Si l’élimination de Naval Group de la compétition pour la fabrication locale de 12 sous-marins conventionnels n’a pas représenté une grande surprise en France, ni un échec cuisant pour l’industriel qui s’était engagé a minima à Ottawa, sous pression politique, l’arbitrage d’Oslo en faveur de la frégate lourde Type 26 du britannique BAe System représente un coup dur pour celui-ci.

type 26
Série noire pour les industries de défense françaises sur la scène internationale 31

En effet, le spécialiste français des constructions navales militaires s’était pleinement investi dans la compétition norvégienne, avec des arguments très convaincants, lui conférant de sérieuses chances de succès face à ses concurrentes. À ce titre, l’Espagnol Navantia avait été éliminé avant la phase finale, et l’Allemand tKMS s’était retiré de la compétition, pour ne pas envenimer les relations germano-norvégiennes autour des sous-marins Type 212CD, en cas d’échec. La FDI, elle, avait été retenue en finale par la Marine royale norvégienne.
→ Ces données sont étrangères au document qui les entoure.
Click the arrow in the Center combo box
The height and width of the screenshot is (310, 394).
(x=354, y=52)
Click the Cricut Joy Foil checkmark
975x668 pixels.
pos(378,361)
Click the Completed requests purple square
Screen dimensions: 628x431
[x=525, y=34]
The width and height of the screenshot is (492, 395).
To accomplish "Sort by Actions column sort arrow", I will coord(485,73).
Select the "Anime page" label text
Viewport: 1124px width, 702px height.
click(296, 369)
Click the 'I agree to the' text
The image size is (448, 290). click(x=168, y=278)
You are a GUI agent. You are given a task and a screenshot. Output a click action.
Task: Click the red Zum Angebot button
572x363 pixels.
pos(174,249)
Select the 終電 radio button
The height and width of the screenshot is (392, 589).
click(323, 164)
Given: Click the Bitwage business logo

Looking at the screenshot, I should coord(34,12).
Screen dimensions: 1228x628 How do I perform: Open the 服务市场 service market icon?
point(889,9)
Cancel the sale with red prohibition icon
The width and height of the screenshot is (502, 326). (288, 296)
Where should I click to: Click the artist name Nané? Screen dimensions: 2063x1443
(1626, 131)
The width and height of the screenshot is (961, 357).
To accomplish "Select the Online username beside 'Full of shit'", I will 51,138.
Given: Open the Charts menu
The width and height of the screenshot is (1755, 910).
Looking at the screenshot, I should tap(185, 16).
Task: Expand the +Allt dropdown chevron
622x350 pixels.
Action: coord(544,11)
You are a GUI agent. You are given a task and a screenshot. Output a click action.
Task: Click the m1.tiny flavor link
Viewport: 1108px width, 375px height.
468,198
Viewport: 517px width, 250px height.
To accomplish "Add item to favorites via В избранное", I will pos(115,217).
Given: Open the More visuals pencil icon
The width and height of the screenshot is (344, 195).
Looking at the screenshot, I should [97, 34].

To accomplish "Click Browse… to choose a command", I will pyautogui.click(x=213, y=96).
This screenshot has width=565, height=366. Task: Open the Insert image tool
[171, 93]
En outre, Naval Group avait bâti l’offre faite à la Norvège en l’intégrant dans une stratégie globale pour les pays scandinaves, visant à doter les marines de ces pays d’une flotte de frégates interopérables homogène, aussi à l’aise en mer Baltique qu’en Atlantique Nord, tout en bénéficiant des bénéfices d’une possible production de masse..

La Marine royale norvégienne préfère la lourde frégate Type 26 pour remplacer les F100 classe Fridtjof Nansen

Pour autant, la Sjøforsvaret, la Marine royale norvégienne, s’est prononcée en faveur de la frégate lourde Type 26 de la Royal Navy, conçue et fabriquée par le britannique BAe System. Le modèle a déjà été commandé à 6 exemplaires par Londres pour former la classe City, à 6 exemplaires par Canberra pour former la classe Hunter, et jusqu’à 15 bâtiments pour la Marine royale canadienne qui formeront la classe River. À noter que chaque Marine a retenu one configuration différente pour ses navires, les bâtiments australiens et canadiens intégrants notamment le système de combat AEGIS américain.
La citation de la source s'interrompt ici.